Sono rare le figure in grado di riscuotere successo trasversalmente, di essere ammirate universalmente. Ugualmente rare sono le persone che riescono a strappare consensi quasi incondizionati in virtù della forza della loro testimonianza di vita, della loro coerenza, del loro eroismo. Madre Teresa di Calcutta è una di queste figure, amate al di sopra e al di là delle idee o dalla fede professata. Eppure anche madre Teresa ha i suoi detrattori.

Uno di questi sembrerebbe essere Martín Caparrós, giornalista argentino che collabora con “El País”. Il suo articolo Madre Teresa, una santa superveloce, nella traduzione italiana di Francesca Rossetti, è stato riproposto da “Internazionale” lo scorso 14 gennaio, perché esempio, secondo quest’ultima testata, di – immaginiamo – grande sagacia anticonformista. L’articolo prende le distanze dal granitico e unanime consenso di cui sembrava godere la figura di madre Teresa in vista della sua prossima canonizzazione, prevista per il 4 settembre, a circa diciannove anni dalla scomparsa e a tredici dalla beatificazione (ad opera di Giovanni Paolo II il 19 ottobre 2003).

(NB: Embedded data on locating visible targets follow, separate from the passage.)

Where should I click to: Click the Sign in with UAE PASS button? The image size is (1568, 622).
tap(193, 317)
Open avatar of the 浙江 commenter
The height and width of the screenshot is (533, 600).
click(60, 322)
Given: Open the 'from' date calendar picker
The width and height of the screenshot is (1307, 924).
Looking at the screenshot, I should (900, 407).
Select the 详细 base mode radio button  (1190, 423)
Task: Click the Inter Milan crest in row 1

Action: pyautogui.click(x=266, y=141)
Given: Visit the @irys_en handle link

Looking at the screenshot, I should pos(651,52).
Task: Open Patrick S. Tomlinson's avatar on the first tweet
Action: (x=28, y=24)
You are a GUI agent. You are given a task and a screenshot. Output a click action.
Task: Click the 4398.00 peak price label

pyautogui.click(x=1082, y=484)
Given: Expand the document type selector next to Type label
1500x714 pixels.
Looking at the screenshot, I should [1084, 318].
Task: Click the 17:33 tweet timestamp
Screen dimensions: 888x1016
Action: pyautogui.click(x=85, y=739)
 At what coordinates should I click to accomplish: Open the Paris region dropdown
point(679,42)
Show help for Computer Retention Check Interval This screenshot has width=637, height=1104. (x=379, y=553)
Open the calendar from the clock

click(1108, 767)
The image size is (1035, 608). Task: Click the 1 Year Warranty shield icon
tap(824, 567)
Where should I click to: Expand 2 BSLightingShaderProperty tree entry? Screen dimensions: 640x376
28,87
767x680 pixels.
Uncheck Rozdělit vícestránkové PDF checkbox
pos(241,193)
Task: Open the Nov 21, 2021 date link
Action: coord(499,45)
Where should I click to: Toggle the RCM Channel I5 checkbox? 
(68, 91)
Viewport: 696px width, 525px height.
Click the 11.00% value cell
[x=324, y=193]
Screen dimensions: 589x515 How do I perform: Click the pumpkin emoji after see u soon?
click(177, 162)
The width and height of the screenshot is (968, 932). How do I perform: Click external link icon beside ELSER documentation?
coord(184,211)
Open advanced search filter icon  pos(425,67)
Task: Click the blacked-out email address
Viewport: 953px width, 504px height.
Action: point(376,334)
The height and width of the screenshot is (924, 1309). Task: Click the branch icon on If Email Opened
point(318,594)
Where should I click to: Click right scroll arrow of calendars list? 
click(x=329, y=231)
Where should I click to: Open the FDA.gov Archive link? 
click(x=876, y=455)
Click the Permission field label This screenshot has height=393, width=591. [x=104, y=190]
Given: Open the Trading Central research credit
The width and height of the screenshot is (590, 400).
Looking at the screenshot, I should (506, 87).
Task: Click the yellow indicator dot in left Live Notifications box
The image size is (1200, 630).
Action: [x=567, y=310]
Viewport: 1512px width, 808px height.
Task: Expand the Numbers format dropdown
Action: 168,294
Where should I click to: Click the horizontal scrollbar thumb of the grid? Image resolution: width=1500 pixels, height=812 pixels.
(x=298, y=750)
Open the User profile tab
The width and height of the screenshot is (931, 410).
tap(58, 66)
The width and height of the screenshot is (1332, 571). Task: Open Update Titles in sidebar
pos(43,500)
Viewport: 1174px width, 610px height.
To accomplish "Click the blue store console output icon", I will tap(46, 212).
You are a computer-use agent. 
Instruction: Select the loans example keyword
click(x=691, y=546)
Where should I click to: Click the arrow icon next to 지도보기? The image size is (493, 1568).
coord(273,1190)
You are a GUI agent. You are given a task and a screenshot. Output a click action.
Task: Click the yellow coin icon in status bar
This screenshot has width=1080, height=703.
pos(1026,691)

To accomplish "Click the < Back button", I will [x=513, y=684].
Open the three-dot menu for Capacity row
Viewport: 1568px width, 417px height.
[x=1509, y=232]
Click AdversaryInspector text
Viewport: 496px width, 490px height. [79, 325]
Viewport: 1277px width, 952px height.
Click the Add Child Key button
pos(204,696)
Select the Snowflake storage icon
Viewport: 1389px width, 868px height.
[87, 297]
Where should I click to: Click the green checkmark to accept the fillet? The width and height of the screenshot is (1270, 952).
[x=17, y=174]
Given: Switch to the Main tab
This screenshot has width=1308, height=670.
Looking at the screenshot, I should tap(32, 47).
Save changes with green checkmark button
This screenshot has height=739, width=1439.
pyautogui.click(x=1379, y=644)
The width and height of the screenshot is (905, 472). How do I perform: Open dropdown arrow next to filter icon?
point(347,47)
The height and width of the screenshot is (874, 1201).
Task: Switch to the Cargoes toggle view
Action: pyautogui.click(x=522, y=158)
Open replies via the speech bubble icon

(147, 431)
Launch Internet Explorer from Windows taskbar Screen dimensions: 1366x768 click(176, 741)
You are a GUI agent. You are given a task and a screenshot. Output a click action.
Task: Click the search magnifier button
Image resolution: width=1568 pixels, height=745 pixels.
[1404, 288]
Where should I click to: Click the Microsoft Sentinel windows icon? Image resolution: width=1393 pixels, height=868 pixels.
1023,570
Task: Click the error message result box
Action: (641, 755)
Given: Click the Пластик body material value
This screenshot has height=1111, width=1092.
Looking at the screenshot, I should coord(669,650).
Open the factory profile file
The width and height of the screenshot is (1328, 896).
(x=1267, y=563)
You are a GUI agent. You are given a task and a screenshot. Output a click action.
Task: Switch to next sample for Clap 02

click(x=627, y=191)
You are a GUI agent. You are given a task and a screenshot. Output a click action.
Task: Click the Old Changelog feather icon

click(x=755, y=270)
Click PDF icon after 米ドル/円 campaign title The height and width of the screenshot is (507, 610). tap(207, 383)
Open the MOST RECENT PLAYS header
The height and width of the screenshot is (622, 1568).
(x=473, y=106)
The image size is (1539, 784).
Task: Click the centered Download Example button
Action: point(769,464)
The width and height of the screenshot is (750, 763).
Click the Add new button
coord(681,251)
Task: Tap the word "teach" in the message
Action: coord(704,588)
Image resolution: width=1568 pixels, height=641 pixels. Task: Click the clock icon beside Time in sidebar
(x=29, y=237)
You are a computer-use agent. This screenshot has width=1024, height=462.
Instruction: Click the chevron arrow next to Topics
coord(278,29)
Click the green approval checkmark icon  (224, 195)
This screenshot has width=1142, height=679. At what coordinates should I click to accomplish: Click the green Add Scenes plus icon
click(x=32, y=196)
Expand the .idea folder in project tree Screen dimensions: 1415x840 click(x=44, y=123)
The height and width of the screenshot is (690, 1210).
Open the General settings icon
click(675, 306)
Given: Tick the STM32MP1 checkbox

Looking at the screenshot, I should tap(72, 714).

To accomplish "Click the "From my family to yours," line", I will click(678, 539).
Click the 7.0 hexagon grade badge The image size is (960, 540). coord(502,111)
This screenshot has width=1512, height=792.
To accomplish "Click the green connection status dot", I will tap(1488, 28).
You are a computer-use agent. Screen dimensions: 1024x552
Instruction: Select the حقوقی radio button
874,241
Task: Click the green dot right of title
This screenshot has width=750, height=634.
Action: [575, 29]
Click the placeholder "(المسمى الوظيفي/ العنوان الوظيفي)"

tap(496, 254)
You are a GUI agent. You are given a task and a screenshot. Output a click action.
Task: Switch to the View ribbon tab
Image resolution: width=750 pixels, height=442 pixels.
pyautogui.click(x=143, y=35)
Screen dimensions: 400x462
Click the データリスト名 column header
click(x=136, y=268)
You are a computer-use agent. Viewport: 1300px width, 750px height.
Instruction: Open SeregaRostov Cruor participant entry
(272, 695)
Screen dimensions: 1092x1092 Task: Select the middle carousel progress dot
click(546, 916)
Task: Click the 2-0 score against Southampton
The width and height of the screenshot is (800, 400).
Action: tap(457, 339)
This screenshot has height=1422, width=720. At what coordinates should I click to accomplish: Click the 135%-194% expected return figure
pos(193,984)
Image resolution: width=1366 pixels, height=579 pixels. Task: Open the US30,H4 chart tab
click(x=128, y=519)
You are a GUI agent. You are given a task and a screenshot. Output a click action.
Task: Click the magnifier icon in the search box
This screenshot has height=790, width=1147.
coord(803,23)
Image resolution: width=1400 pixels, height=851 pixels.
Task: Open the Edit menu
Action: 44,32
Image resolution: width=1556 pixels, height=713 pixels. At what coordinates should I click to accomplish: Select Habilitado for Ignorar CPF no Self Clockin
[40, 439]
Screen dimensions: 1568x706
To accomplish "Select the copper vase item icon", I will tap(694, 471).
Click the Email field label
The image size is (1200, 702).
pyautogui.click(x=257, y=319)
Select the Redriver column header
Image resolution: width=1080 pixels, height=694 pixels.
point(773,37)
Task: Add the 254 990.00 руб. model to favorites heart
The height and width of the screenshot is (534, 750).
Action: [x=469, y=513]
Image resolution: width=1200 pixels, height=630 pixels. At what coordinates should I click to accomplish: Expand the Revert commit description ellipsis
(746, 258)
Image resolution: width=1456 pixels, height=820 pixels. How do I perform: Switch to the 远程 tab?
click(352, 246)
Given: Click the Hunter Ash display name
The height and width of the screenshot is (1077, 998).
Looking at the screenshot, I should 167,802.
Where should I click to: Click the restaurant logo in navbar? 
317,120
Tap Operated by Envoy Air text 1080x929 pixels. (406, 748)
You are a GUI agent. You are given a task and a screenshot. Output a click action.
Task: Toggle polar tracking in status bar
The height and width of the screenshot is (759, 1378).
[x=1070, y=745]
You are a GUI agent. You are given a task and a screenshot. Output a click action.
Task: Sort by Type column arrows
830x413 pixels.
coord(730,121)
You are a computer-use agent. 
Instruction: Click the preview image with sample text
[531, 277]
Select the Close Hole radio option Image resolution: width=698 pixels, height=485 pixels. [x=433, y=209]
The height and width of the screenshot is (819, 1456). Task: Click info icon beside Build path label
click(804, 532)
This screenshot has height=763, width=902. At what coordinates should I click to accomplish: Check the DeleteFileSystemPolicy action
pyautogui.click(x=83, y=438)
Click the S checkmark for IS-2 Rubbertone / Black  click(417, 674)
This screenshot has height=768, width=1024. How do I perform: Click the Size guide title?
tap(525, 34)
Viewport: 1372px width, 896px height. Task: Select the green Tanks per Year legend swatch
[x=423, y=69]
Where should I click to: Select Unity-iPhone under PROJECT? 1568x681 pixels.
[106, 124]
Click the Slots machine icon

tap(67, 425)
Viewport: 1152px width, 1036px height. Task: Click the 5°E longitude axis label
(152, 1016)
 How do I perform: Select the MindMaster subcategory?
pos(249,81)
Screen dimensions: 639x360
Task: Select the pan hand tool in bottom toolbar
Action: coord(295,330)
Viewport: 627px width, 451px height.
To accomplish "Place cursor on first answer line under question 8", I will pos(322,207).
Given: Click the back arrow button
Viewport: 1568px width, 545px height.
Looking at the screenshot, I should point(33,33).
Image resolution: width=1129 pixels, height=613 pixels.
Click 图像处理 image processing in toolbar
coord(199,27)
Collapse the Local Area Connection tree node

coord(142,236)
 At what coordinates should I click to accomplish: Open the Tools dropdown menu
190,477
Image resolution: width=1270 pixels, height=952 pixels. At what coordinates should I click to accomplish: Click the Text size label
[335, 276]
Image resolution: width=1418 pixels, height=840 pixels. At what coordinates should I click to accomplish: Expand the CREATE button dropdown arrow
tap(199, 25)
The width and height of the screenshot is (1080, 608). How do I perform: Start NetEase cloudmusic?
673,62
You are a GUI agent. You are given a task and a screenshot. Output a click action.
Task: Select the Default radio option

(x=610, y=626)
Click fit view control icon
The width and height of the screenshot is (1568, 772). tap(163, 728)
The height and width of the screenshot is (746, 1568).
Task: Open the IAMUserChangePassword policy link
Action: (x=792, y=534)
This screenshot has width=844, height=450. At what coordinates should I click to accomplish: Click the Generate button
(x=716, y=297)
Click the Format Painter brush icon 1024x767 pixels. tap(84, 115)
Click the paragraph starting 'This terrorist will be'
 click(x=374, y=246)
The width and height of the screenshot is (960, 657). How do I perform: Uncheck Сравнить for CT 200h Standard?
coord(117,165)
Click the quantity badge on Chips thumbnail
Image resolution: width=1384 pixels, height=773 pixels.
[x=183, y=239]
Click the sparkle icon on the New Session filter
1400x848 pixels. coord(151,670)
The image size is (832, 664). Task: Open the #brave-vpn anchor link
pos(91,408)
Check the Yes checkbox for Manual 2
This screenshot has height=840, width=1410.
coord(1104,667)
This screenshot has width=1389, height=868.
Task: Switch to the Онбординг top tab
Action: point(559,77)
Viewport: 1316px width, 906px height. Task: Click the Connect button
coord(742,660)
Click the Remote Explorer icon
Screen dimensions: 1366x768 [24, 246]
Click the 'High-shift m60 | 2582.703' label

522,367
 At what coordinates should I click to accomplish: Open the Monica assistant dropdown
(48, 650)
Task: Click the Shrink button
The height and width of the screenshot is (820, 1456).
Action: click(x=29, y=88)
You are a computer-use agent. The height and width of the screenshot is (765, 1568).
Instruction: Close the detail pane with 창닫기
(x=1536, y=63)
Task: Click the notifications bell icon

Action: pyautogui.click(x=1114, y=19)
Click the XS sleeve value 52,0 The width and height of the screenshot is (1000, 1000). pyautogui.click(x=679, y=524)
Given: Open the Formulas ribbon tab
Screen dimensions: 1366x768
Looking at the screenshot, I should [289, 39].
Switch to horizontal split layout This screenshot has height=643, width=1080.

Leggere Caparrós, che preferisce chiamare madre Teresa col nome secolare di Anjezë Gonxhe Bojaxhiu, richiama immediatamente alla memoria le parole di san Paolo (1Cor 1, 23) sul Cristo crocifisso «scandalo per i Giudei, stoltezza per i pagani». Caparrós sembra infatti indignato in particolare (ma non solo) per le parole che madre Teresa rivolse al sindaco di Washington Marion Barry dopo la visita a un ghetto nero della capitale statunitense: «C’è qualcosa di molto bello nel vedere i poveri che accettano la loro sorte, soffrendo come Gesù Cristo durante la passione. Il mondo guadagna dalla sofferenza dei poveri». Commenta Caparrós: «Servono molta fede e molta ideologia perché il tuo obiettivo non sia aiutare a vivere ma a morire». La critica a madre Teresa verte attorno alla presunzione per cui ella potesse, in realtà, curare i lebbrosi e gli altri miserabili di cui si fece carico, avendone anche i mezzi finanziari, ma si astenne dal farlo per ideologia, appunto perché persuasa di vedere nelle loro sofferenze quelle di Cristo. Francamente l’accusa è molto pesante.

Tuttavia ciò che colpisce di più è l’incapacità del giornalista (in buona o in mala fede?) di vedere del bene nell’assistenza offerta dalle Missionarie della Carità ai moribondi di Calcutta: aiutare a morire bene, agli occhi di Caparrós, è veramente stoltezza ed elevare agli altari chi ne fece la sua ragione di vita, ipocrisia. Diverse valutazioni fece nel 1979 il Comitato norvegese per il Nobel, il quale assegnò il premio alla suora; ebbene dubitiamo che oggi lo rifarebbe, anche perché proprio nel corso di quella premiazione, madre Teresa – che devolvette i soldi del premio ai poveri di Calcutta (per curarli?) – si lasciò scappare questa imperdonabile frase: «L’aborto è oggi la più grande minaccia per la pace nel mondo».